**TEXT EXCERPT**.
SYDNEY: Australia's central bank left interest rates at a super-loose 0.1% on Tuesday and stuck with its bond buying plans, resisting pressure to follow its US counterpart in signaling an earlier winding down of stimulus.

Wrapping up the last policy meeting of the year, the Reserve Bank of Australia's (RBA) Board noted the emergence of the Omicron variant, but was confident it would not derail what has been a rapid economic recovery.

Crucially, while inflation had picked up it was still lower than in many other developed nations and likely to rise only gradually given the inertia evident in wages growth.

"The Board is committed to maintaining highly supportive monetary conditions to achieve its objectives," said RBA Governor Philip Lowe. "This is likely to take some time and the Board is prepared to be patient."

The central bank had surprised many last month by dropping a commitment to keeping bond yields low, so there was some speculation it could shift again by flagging an early end to its bond buying campaign.

The US Federal Reserve wrongfooted markets last week by opening the door to a quicker tapering of its asset buying, and thus an earlier hike in interest rates.

Instead, the RBA Board stuck with plans to reconsider its bond purchases in February when it will hold A$350 billion ($246.51 billion) of Australian government debt.

Most analysts assume the Board will halve its buying to A$2 billion ($1.41 billion) a week and cease by mid-year, though there was also a risk it could just stop altogether in February.

The RBA was upbeat on the economic outlook as high vaccination rates allowed the lifting of coronavirus lockdowns.

The labour market is recovering far faster than expected with payrolls in October higher than before the lockdowns began to bite in June and firms complaining of not enough workers.

**DATA**.

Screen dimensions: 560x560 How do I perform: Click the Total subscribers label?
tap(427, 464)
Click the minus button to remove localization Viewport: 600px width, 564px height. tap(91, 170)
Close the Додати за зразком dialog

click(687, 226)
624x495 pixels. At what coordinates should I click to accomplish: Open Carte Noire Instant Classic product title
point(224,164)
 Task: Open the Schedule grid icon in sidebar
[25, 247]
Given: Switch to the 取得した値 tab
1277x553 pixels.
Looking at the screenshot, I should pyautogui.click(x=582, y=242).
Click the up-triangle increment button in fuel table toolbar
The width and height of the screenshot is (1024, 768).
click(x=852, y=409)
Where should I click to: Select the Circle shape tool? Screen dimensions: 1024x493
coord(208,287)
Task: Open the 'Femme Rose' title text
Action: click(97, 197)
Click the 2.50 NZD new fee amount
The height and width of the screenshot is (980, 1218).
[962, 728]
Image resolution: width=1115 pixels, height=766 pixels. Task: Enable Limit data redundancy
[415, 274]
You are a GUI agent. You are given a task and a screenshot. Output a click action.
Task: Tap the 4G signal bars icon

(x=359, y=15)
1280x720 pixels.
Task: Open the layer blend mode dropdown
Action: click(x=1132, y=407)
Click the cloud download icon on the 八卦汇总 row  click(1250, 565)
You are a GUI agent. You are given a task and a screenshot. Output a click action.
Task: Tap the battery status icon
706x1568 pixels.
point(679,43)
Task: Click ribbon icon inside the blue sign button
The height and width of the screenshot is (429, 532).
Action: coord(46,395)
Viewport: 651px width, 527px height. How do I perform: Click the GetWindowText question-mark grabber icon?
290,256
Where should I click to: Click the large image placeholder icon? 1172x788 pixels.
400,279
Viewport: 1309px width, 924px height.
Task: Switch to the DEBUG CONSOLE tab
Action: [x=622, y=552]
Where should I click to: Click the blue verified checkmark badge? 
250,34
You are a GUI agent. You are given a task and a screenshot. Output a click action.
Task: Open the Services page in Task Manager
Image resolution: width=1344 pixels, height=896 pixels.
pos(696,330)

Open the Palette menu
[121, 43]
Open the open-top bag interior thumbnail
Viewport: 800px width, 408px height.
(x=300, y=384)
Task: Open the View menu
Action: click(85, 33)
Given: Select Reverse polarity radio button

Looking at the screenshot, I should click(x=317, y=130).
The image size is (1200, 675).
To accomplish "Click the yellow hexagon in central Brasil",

**WHAT YOU ARE ASKED TO DO**. Change "Omicron variant" to "new variant" in the stretch of the article on Australia's central bank from "SYDNEY: Australia's central" through "rapid economic recovery.", and give that stretch again with the new wording.

**TASK ANSWER**.
SYDNEY: Australia's central bank left interest rates at a super-loose 0.1% on Tuesday and stuck with its bond buying plans, resisting pressure to follow its US counterpart in signaling an earlier winding down of stimulus.

Wrapping up the last policy meeting of the year, the Reserve Bank of Australia's (RBA) Board noted the emergence of the new variant, but was confident it would not derail what has been a rapid economic recovery.